Eyebrows raised over green eyes glinting with mirth, she considered the chair opposite him, a replica of the piece of unbalanced furniture he occupied. “Are we sure that’s a good idea?” She glanced around the cubby-sized office, filled to capacity by a desk, two chairs and a wastebasket with a miniature basketball hoop suspended over the top. “Although, I suppose there isn’t much standing room in here, is there?”
“The accommodations not up to your standards?” He tried to imagine her surroundings at HGS.

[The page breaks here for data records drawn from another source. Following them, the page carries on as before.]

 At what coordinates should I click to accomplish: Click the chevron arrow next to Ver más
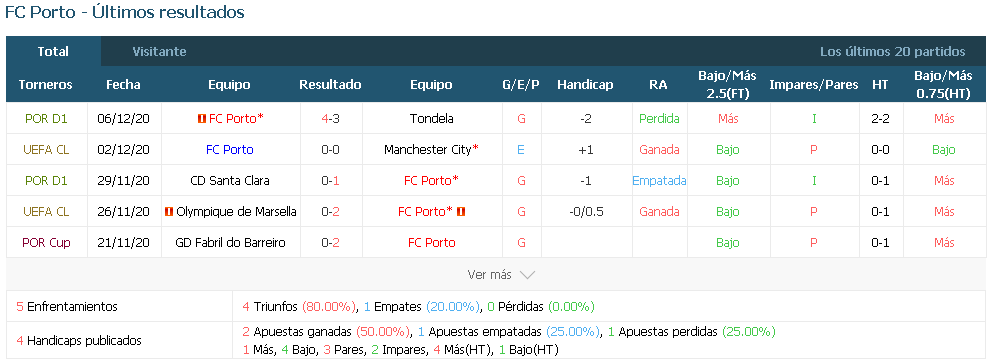(x=527, y=275)
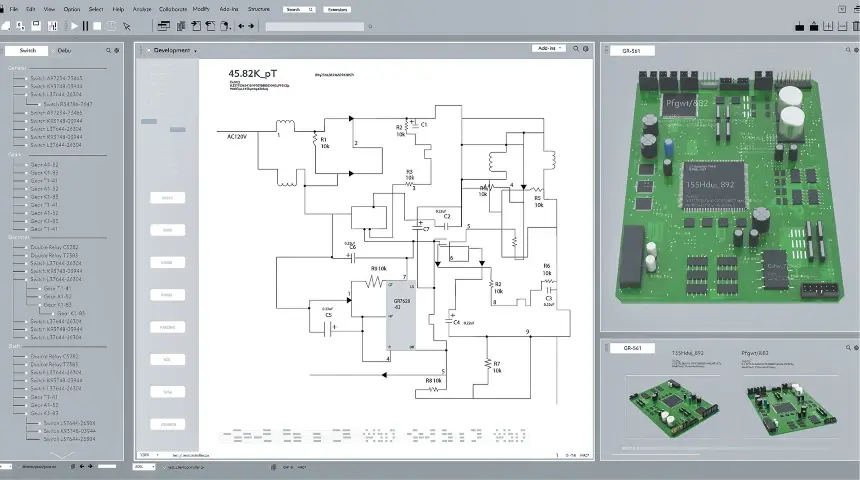Select Double Relay C5282 in the tree
Viewport: 860px width, 480px height.
[x=54, y=246]
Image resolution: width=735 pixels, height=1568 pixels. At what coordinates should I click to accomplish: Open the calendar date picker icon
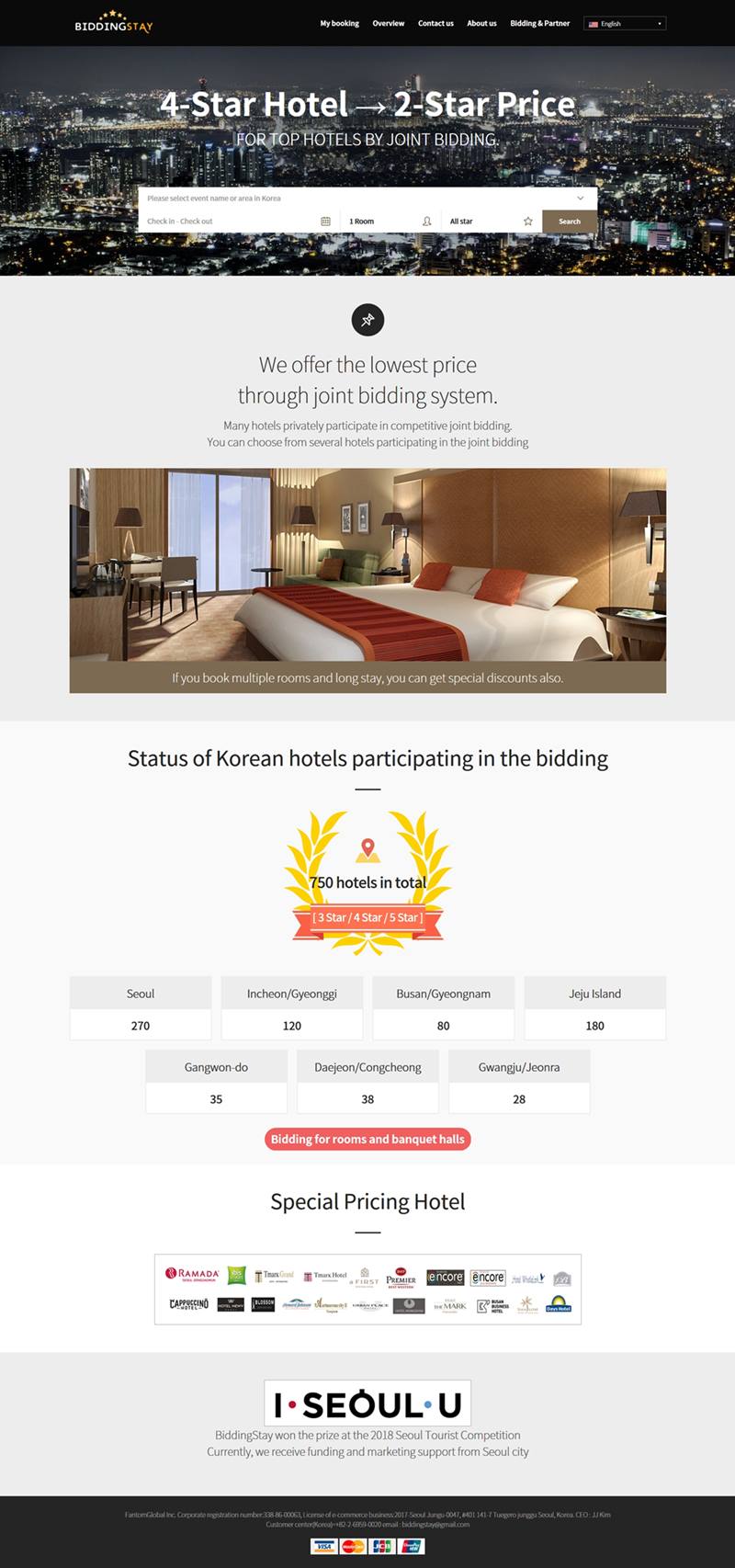[x=325, y=222]
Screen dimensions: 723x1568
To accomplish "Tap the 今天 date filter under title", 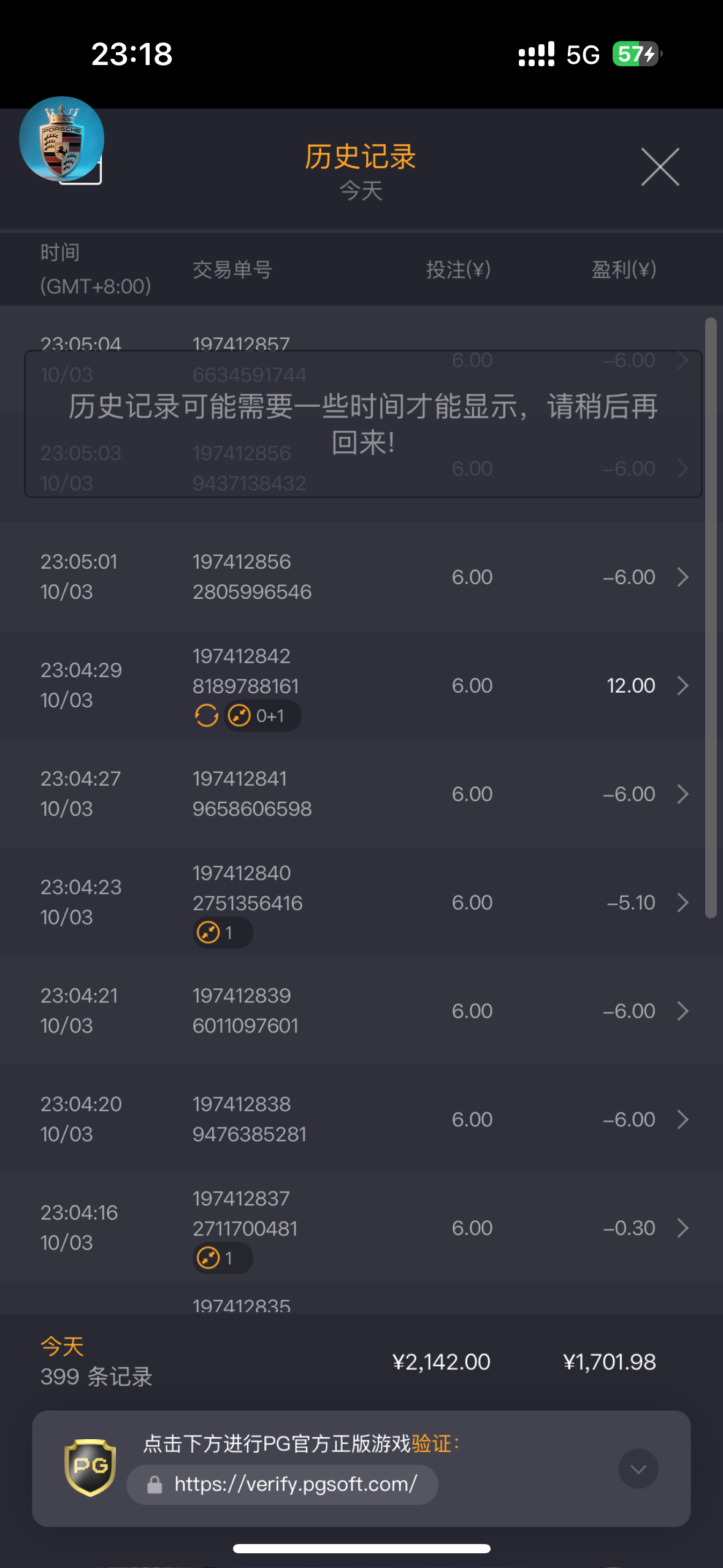I will [361, 191].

She surprised him with a bright laugh. “Are you kidding? This is palatial compared to the last building we were in. My office space was pretty much me working out of a box and sitting hunched over with a laptop literally in my lap. I guess that’s how those things got their names. But Brad promised us we’d be moving on to greener pastures, and he kept his word.”
At what cost? the insatiable reporter in Nathan wondered.
From what he’d read, Brad Hammond was driven to succeed. But driven enough to convince himself that “borrowing” a few ideas from an obscure writer in Colorado couldn’t hurt anything?
Sheryl’s eyes narrowed as though she knew exactly what he was thinking, but he wasn’t going to apologize for doing his job. Then is it fair to hold Sheryl’s job against her? a nagging little voice asked.
That was different, he assured himself as she settled into the proffered chair. He understood Sheryl’s professional position required her to try to make HGS look good, but if she earned her salary by knowingly defending a thief…
“What was it that you wanted to talk to me about, exactly?” His tone was more abrupt than he’d intended, but she unsettled him in a way he hated. He preferred things as black-and-white as the newsprint of his column. These unpredictable, mixed reactions to Sheryl fell into a dangerously gray area.
She smoothed a theoretical wrinkle out of her charcoal-colored slacks, clearly using the gesture to stall for time. Nathan studied her while she silently selected the perfect public-relations words instead of shooting from the hip as she had at the theater when he’d last seen her. He found himself absurdly relieved that she wore a pantsuit now and not tantalizingly soft green velvet.